Jorge Barrios

Personal information
- Full name: Jorge Wálter Barrios Balestrasse
- Date of birth: 24 January 1961 (age 64)
- Place of birth: Las Piedras, Uruguay
- Height: 1.81 m (5 ft 11+1⁄2 in)
- Position: Midfielder

Senior career*
- Years: Team / Apps / (Gls)
- 1977–1985: Wanderers
- 1985–1987: Olympiacos / 49 / (2)
- 1987–1991: Levadiakos / 113 / (6)
- 1992–1993: Peñarol
- 1993–2000: Wanderers / -

International career
- 1980–1994: Uruguay / 60 / (3)

Medal record
Representing Uruguay
World Champions’ Gold Cup
| Winner | 1980 Uruguay |  |
Copa América
| Winner | 1983 |  |
CONMEBOL–UEFA Cup of Champions
| Runner-up | 1985 France |  |

= Jorge Barrios (footballer) =

Uruguayan footballer (born 1961)

Jorge Wálter Barrios Balestrasse (born 24 January 1961) is a retired football midfielder from Uruguay, who was nicknamed "Chifle" during his professional career. Having made his official debut on July 18, 1980 against Peru (0-0), Barrios obtained a total number of 60 international caps for the Uruguay national football team.
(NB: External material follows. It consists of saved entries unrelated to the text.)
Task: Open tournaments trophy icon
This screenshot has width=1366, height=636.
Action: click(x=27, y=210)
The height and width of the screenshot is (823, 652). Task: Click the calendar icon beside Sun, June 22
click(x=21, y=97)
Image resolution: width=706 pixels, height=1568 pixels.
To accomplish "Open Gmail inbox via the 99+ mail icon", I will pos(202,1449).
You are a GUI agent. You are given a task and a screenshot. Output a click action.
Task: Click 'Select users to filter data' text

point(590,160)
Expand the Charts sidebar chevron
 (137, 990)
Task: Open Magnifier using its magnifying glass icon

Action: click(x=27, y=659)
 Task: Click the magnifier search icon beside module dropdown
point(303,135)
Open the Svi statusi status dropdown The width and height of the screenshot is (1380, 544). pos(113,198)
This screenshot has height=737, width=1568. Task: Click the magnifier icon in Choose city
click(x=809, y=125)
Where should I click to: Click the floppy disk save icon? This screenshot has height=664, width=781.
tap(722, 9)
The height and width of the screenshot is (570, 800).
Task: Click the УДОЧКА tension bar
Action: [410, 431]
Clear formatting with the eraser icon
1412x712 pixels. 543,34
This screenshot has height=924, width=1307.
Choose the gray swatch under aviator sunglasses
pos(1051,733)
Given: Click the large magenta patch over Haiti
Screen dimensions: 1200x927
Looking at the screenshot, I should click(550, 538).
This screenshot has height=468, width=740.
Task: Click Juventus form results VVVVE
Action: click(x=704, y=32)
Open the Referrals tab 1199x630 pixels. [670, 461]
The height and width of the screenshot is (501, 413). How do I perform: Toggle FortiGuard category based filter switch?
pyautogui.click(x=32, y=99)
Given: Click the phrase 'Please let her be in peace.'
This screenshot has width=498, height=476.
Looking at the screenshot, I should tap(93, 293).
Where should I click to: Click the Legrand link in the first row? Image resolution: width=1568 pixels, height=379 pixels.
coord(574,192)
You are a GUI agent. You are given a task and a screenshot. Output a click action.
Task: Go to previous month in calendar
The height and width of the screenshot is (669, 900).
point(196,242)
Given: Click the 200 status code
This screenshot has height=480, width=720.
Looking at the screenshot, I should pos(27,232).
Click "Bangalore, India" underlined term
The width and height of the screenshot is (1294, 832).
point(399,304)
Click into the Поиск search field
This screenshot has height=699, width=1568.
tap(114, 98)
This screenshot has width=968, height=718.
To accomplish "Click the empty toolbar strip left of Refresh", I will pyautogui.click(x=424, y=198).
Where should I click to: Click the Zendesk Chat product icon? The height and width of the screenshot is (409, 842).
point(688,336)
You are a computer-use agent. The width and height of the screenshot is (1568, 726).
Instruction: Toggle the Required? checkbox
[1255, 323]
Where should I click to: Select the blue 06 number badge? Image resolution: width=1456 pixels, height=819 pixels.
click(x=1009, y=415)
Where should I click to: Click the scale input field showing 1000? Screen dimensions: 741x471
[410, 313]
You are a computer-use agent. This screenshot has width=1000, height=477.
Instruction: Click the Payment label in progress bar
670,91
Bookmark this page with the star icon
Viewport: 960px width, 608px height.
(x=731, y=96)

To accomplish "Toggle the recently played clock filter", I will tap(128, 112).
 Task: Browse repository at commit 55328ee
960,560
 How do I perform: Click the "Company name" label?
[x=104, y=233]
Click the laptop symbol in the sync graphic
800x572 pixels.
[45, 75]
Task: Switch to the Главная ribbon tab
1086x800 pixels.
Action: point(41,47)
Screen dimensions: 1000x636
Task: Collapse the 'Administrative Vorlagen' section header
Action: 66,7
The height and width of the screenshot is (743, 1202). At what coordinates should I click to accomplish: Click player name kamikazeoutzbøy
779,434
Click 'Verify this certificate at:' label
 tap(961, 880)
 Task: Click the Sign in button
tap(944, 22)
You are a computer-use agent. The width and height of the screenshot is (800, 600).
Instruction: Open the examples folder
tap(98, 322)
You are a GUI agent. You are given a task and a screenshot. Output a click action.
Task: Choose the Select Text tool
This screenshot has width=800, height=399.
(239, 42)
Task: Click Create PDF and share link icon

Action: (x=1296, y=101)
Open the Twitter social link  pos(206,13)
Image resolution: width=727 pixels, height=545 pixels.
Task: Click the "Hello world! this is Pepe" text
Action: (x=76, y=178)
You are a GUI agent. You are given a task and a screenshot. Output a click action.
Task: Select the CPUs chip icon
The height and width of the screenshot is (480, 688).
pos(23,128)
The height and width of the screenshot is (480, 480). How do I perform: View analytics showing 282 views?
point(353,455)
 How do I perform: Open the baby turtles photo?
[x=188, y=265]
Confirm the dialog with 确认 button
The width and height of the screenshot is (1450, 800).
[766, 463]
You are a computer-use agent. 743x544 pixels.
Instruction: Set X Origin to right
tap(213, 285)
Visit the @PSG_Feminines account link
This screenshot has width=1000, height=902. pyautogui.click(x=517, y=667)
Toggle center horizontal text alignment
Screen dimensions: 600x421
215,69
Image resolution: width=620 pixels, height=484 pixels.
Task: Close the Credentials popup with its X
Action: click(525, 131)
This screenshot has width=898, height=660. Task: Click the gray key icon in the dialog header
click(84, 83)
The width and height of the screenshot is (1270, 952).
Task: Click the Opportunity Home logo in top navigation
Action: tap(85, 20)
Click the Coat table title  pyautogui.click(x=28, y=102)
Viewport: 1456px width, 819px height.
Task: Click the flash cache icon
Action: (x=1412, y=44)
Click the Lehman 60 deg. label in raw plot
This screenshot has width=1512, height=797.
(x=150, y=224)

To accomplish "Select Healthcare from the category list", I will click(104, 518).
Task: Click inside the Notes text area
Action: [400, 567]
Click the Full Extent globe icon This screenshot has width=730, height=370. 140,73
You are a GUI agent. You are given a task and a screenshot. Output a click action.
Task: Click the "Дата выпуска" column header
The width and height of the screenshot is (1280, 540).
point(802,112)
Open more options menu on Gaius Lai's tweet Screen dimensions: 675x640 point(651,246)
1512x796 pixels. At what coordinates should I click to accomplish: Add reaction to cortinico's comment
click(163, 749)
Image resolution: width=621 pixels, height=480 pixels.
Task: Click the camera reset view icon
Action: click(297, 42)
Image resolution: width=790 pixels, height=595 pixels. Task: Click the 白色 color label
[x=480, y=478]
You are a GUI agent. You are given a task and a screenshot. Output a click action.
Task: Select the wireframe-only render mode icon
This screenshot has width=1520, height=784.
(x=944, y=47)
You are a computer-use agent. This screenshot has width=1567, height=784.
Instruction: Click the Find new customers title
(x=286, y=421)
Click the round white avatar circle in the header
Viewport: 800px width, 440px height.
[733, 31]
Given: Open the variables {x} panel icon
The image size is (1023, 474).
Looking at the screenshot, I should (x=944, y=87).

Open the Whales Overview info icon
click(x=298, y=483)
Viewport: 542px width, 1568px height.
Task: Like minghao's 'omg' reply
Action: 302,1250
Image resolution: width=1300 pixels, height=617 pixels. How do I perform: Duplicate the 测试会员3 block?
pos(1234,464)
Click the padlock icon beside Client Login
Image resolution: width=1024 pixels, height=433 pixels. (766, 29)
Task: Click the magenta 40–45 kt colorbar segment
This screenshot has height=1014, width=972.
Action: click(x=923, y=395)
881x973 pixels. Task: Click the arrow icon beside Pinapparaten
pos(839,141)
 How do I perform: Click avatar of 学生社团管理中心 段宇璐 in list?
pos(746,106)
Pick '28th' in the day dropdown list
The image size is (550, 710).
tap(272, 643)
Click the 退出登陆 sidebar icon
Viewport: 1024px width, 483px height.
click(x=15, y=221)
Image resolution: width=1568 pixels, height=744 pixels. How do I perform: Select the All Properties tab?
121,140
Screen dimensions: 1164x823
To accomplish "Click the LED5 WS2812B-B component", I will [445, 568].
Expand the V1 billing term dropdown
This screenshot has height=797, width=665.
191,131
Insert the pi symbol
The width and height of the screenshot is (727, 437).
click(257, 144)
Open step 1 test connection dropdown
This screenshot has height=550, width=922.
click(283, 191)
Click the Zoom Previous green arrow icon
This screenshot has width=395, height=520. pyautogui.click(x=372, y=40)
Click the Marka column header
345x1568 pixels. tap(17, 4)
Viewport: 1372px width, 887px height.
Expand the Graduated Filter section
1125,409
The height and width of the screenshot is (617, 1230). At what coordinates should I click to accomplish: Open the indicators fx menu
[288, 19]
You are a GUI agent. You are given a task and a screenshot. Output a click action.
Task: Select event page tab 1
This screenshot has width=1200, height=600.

He was a Mundialito Winner at the 1980 Copa D'Oro, and he scored the first goal in the final game against Brazil (2-1) on 10 January 1981.

He represented his native country at the 1986 FIFA World Cup, against West Germany, Scotland (as captain) and Argentina wearing the number eight jersey.

Away of Uruguay, he made a significant career in Greece with Olympiacos for two years (1985-1987) and Levadiakos for four years (1987-1991).

After the end of his playing years Barrios became a manager and managed teams in Greece such as Doxa Drama, Kavala, Ionikos and Niki Volos. He also managed Olympiakos Nicosia of Cyprus.